Когда мы с Мэком снова спустились вниз, на сценическом круге уже был выстроен шаткий Тадж-Махал, и повсюду сновали девицы с пятнышками на лбу, одетые в элементы индийских сари. И, честное слово, вот тут-то я и насмотрелся вдосталь на голые груди и попки. Куда я ни бросал взгляд — всюду я видел соски и ягодицы, аж в глазах рябило. Это были небось в лучшем случае статистки категорий «В» и «Г», у которых то ляжки были толстоваты, то живот отвисал, — честные трудяги, в поте лица отрабатывавшие свой хлеб насущный; секс им был ни капельки не интересен, да и сами они выглядели совершенно неинтересными. Соски и попки в этом антураже смотрелись как нечто совершенно естественное, но нисколько не пикантно-соблазнительное. Ну, такие уж у женщин части тела — так что из того?
— Этот номер с Тадж-Махалом довольно хорошо сделан, останься и посмотри, — сказал мне Джои; затем он обратился к какой-то девице:
— Привет! Поужинаем сегодня вместе?
— Ладно, Джои.
На грудях у нее были приклеены какие-то позолоченные листочки, которые почти ничего не прикрывали. Джои подмигнул мне и приподнял один листок.
— Эй, полегче! — прикрикнула на него девица, потом бросила на меня смущенный, грустный взгляд и ушла.
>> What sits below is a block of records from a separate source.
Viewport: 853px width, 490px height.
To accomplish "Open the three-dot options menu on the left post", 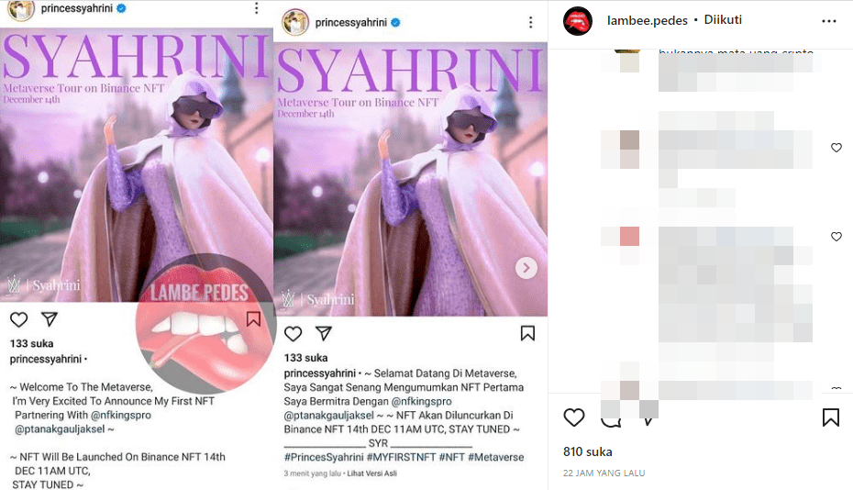I will 256,8.
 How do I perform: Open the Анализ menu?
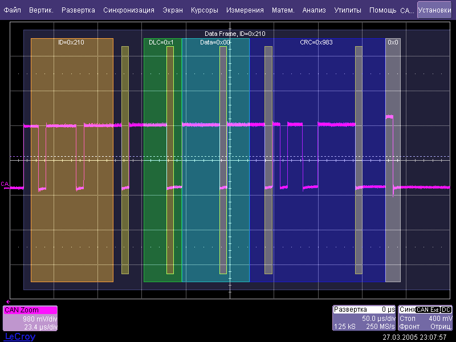[314, 10]
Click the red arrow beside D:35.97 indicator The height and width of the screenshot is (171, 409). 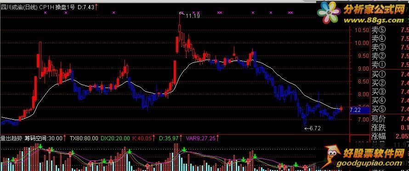(180, 138)
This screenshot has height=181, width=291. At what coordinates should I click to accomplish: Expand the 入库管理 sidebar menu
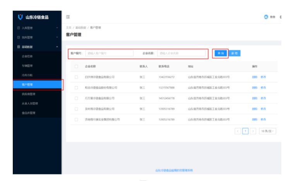tap(37, 28)
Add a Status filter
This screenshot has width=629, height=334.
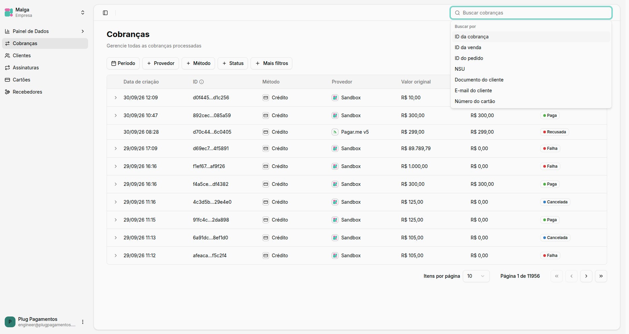coord(233,63)
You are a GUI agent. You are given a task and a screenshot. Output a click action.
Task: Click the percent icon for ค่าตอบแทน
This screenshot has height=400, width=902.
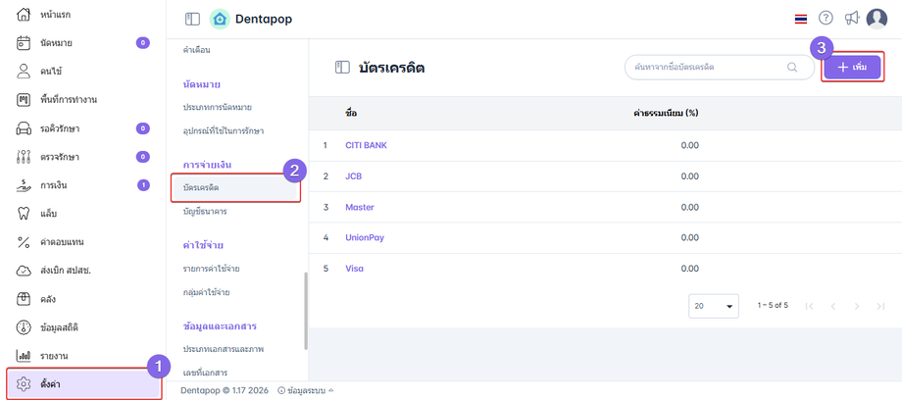point(25,241)
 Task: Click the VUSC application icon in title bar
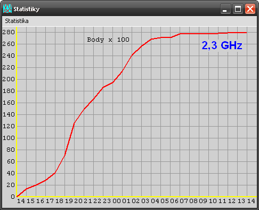click(7, 9)
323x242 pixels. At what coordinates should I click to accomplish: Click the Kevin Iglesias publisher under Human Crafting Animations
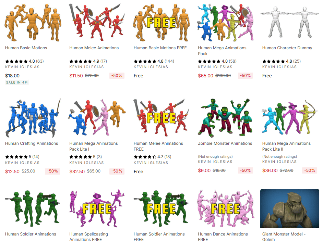(22, 163)
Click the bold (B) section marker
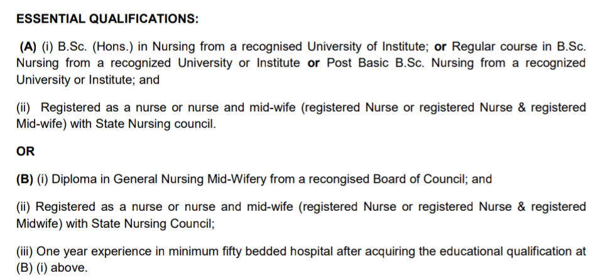Screen dimensions: 611x280 24,179

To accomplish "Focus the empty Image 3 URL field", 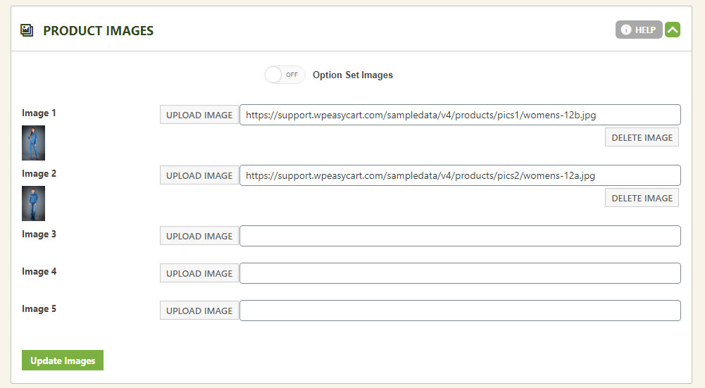I will (x=460, y=236).
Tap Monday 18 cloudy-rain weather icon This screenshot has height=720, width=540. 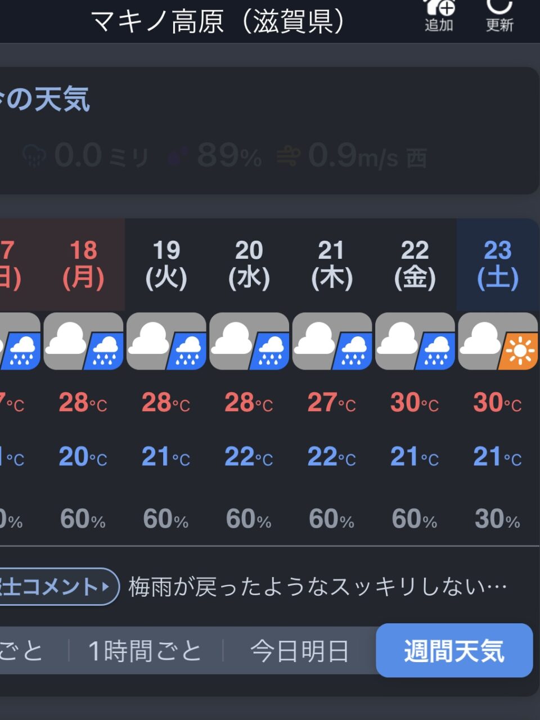[83, 341]
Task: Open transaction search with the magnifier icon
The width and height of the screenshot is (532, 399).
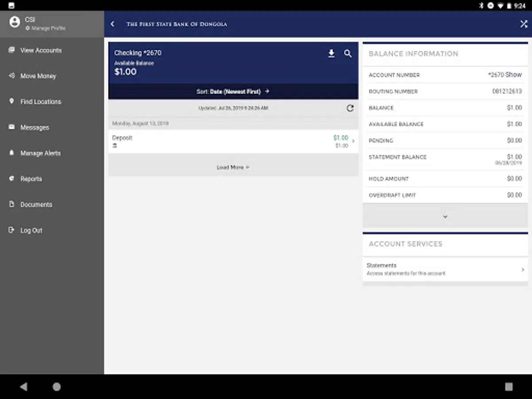Action: (348, 53)
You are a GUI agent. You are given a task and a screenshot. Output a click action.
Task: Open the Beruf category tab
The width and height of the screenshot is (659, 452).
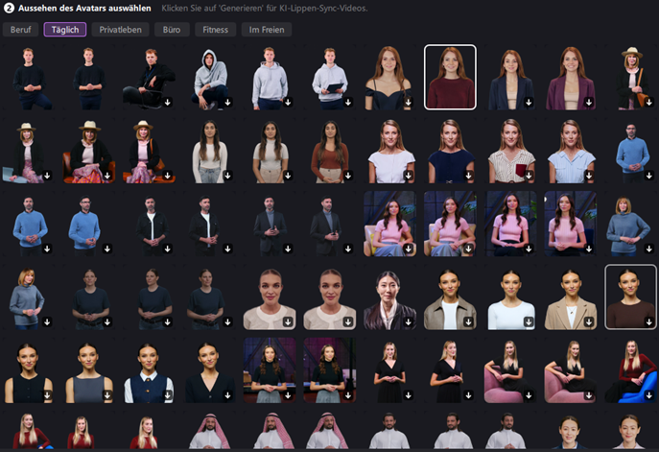click(20, 30)
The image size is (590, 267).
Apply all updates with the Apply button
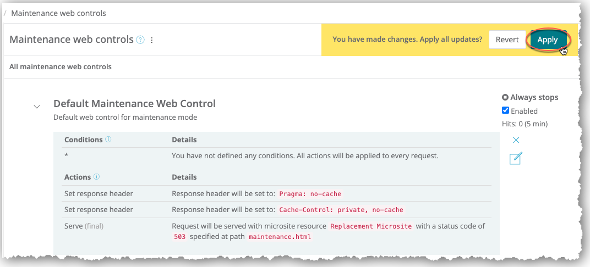548,40
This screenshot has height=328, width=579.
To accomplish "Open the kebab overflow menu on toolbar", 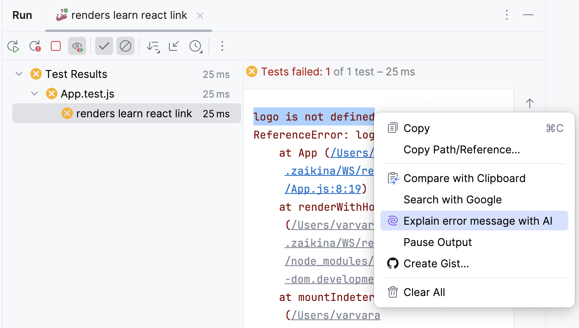I will tap(222, 46).
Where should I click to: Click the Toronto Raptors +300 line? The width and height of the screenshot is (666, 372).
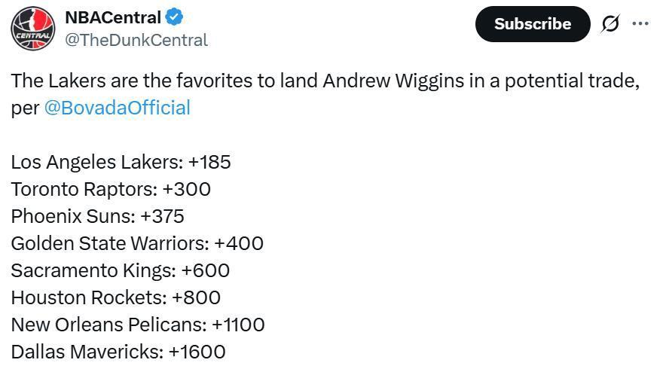click(111, 189)
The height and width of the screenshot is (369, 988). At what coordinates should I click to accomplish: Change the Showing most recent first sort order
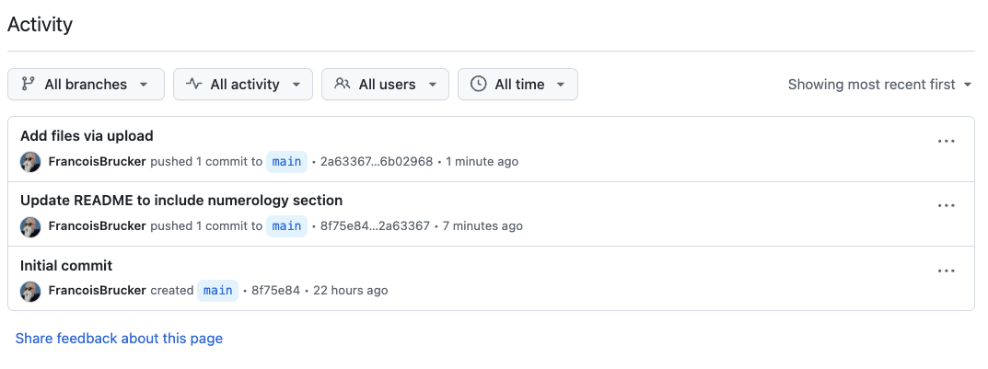[879, 85]
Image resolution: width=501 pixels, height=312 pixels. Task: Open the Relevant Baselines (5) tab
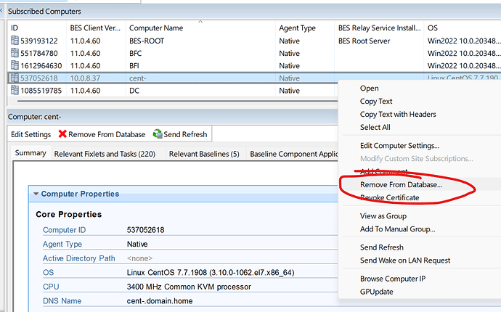click(x=204, y=154)
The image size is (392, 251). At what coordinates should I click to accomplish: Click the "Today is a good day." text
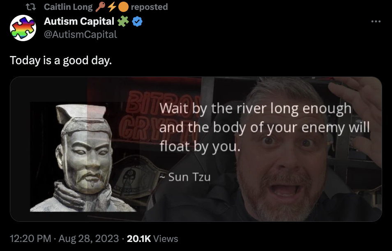[x=61, y=60]
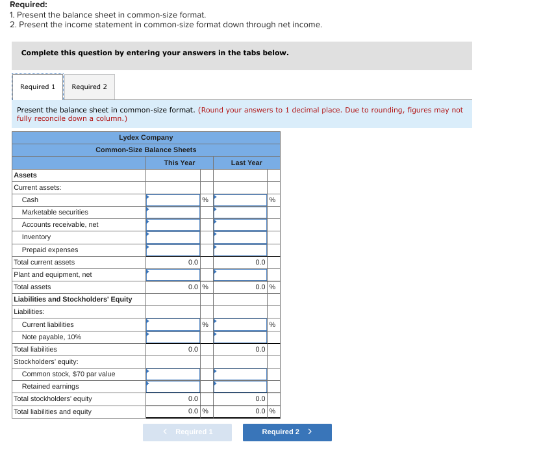Click the disabled Required 1 back button

coord(187,432)
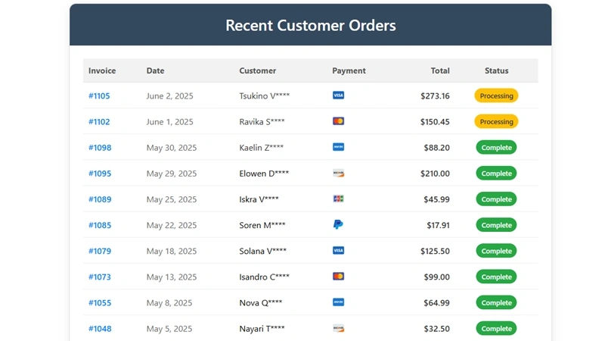This screenshot has width=605, height=341.
Task: Open invoice #1105 link
Action: pos(99,96)
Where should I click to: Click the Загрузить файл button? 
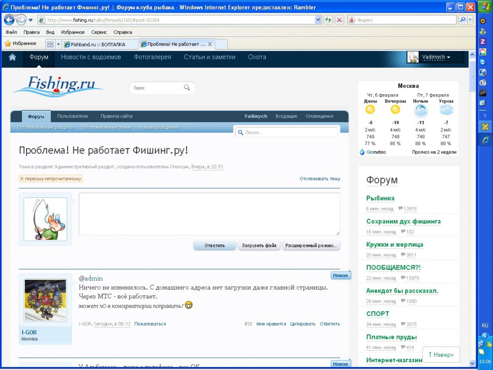259,245
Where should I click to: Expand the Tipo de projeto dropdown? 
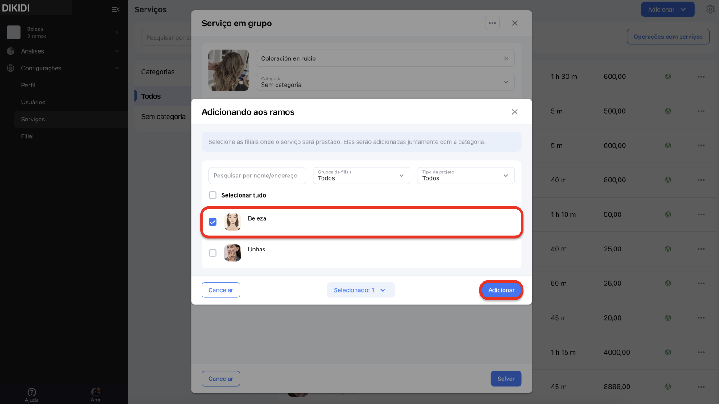(466, 176)
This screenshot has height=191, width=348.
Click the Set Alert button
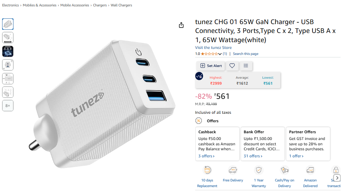(x=211, y=66)
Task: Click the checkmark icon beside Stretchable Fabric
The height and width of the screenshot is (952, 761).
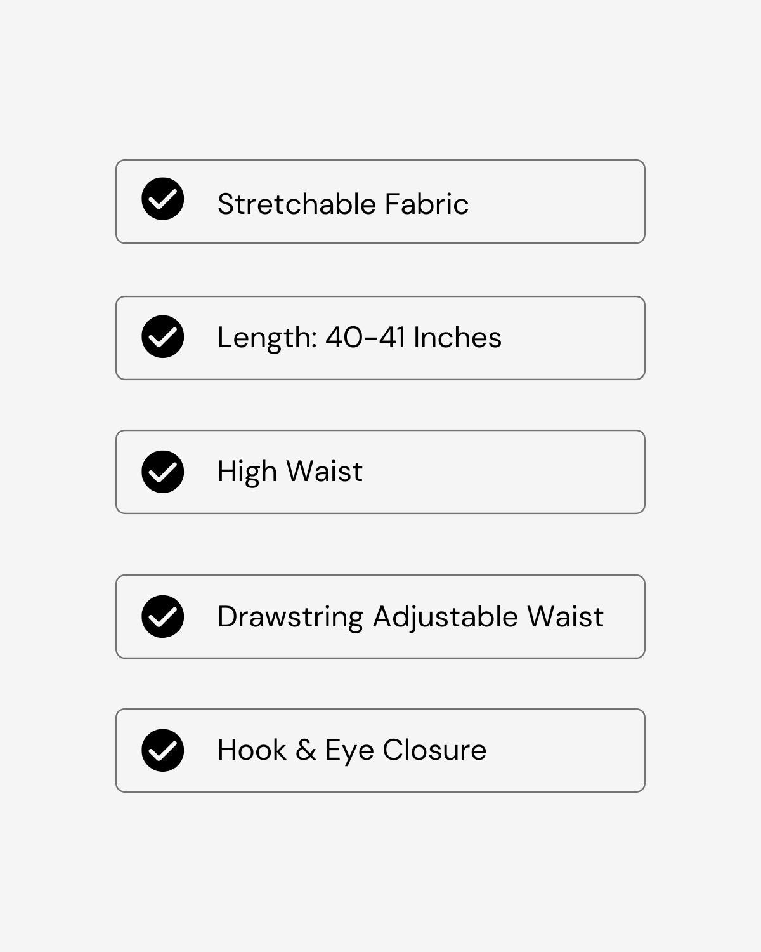Action: point(163,199)
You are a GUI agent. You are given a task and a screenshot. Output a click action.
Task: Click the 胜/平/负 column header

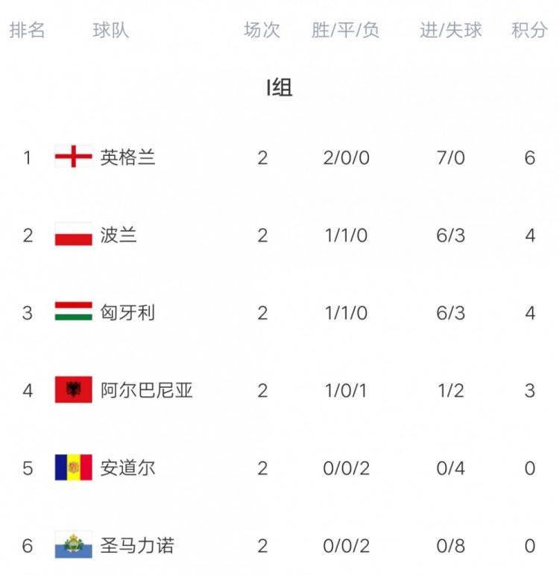coord(345,30)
Не буду утомлять читателя подробным описанием номера с Тадж-Махалом. После довольно деревянной пантомимы между раджой и его царственной супругой (которую играла мисс Анна Милкинс, закутанная до ушей) раджа спел песню «Я любил эти бледные руки», после чего сценический круг стал медленно вращаться, дабы зрители смогли со всех сторон осмотреть Тадж-Махал и застывших на нем статисток в разных стадиях одетости — точнее, раздетости… Согласно тогдашнему закону, их прелести можно было демонстрировать публике только при условии, что прелестницы не шевелились. И они, бедняжки, делали все возможное, чтобы не нарушить закона: но им не всегда удавалось сохранять равновесие, и иногда они вынуждены были хвататься то за декорацию, то друг за друга, и при этом их груди колыхались и попки дрожали. Ни один судья их бы за это не осудил, они и без того терпели достаточное наказание. В кабаре Минского было довольно холодно, а к тому же за сценой нещадно сквозило. Большинство зрителей сидели в пальто. Когда я уходил, сценический круг все еще, поскрипывая, вращался, девицы дрожмя дрожали, их груди и попки аж посинели, а раджа продолжал петь величественным баритоном: «Я любил эти бледные руки». Номер с Тадж-Махалом заполнял положенное время.